Who can possibly know, let alone understand, what drives a person to take his or her own life? And who are we, any of us, to decry their actions? We can’t possibly understand the agony they are going through. We can only mourn their death, feel infinite sorrow for their families, and then put greater effort, energy and funds into finding ways to help people suffering from debilitating depression; an illness that can affect anyone, a mother, a father, a child, from any socio-economic group, from any country.
Those involved with depression and mental health have talked of the concern that has been sparked by the image from the film, Aladdin, unwittingly circulated this week with the words, ‘genie you’re free’. Bob Gebbia of the American Foundation for Suicide Prevention has said, “Research (is) clear: inappropriate messaging of deaths by suicide can trigger others to attempt suicide.” In effect a copycat syndrome, which could make those vulnerable believe it is the only way to escape their demons.

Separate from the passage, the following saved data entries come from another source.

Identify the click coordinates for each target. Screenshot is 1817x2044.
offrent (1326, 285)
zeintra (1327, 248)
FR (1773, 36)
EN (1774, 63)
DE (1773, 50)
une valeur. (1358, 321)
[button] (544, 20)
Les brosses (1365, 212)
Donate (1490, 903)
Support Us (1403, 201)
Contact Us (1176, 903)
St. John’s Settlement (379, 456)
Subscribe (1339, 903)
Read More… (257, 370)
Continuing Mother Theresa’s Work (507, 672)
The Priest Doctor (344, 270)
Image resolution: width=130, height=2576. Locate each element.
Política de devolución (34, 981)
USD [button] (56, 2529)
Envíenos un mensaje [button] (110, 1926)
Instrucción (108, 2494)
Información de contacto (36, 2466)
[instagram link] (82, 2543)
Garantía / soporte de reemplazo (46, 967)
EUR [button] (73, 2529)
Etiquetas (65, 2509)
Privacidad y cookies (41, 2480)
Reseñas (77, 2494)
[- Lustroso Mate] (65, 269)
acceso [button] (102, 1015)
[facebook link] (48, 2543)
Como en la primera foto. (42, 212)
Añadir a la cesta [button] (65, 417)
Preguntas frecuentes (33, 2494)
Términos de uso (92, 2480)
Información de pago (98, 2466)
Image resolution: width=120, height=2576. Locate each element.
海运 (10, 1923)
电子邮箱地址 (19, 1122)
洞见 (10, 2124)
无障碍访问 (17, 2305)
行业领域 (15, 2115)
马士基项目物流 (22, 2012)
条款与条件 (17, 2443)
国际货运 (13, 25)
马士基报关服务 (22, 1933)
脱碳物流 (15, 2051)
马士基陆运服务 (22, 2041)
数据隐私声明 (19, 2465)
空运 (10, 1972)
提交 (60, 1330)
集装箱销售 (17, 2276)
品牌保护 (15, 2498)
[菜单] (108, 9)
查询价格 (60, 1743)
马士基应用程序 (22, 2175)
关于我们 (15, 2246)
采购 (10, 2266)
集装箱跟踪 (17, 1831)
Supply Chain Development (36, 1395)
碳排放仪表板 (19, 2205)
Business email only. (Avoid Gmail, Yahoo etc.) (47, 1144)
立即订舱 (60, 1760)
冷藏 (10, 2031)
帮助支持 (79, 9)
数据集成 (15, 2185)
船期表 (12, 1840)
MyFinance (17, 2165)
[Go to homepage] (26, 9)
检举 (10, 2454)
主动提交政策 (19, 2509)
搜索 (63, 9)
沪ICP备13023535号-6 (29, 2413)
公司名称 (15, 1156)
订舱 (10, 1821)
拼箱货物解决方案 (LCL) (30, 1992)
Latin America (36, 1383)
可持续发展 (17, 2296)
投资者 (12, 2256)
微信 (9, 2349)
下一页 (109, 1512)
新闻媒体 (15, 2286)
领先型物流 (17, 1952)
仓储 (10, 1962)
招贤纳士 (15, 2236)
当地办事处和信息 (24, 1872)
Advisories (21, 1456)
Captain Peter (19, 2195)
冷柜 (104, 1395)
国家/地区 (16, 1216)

The famous, and the infamous, the ones we the public read about, are not alone in taking their own lives. We need to think of all those people teetering on the edge of reason, and the families of those who have stepped off the ledge, before we start giving public voice to private matters about which we have no knowledge.
As that leftist-of-leaning man, Mahatma Gandhi, once said, “Compassion is a muscle that gets stronger with use.” Would that these commentators used a little sympathy, respect and compassion.